◆ **DIRECTIONS**: Under this line are the records; write out word for word the part that begins at the line containing "You are a computer-use agent." and ends at the line containing "Task: Click the browser reload page icon", and no more.

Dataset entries
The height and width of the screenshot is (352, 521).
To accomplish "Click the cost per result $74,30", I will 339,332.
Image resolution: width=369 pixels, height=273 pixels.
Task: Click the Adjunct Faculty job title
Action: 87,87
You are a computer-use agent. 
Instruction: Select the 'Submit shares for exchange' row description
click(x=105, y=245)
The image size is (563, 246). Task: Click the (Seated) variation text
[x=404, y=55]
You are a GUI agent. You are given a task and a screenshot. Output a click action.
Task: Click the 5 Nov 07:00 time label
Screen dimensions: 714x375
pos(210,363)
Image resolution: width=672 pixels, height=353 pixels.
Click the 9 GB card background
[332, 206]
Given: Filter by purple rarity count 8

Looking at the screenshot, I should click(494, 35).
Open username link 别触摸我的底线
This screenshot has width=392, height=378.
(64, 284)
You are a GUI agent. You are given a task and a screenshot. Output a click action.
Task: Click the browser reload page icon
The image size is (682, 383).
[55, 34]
* * *
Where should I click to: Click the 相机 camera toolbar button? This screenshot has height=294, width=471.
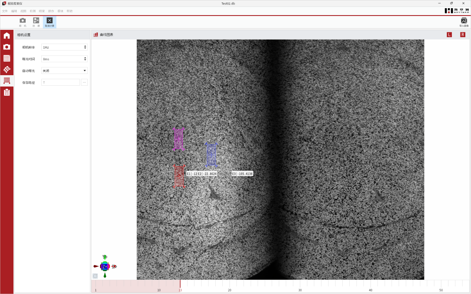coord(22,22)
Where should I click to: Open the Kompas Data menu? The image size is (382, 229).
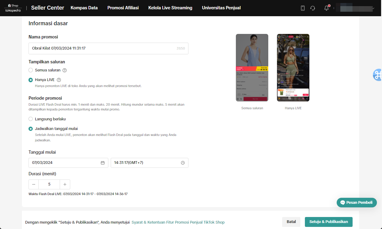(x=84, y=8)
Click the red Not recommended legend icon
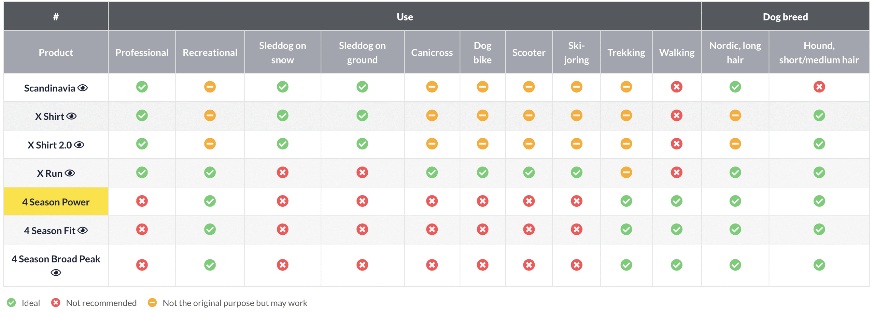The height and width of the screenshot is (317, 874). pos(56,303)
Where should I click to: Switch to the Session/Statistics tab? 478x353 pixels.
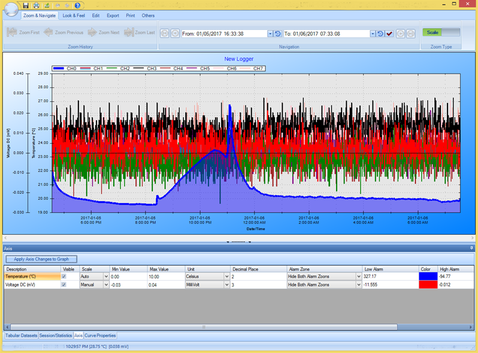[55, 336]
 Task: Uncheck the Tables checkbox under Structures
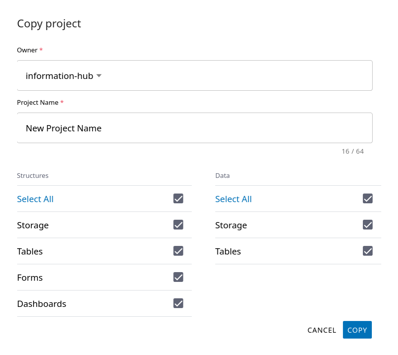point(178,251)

◆ **TASK RESPONSE**:
You are a computer-use agent. 
Instruction: Select the 'Submit shares for exchange' row description
click(x=105, y=245)
The image size is (563, 246). Task: Click the (Seated) variation text
[x=404, y=55]
You are a GUI agent. You are given a task and a screenshot. Output a click action.
Task: Click the 5 Nov 07:00 time label
Screen dimensions: 714x375
pos(210,363)
Image resolution: width=672 pixels, height=353 pixels.
Click the 9 GB card background
[332, 206]
Given: Filter by purple rarity count 8

Looking at the screenshot, I should click(494, 35).
Open username link 别触摸我的底线
This screenshot has width=392, height=378.
(64, 284)
You are a GUI agent. You are given a task and a screenshot. Output a click action.
Task: Click the browser reload page icon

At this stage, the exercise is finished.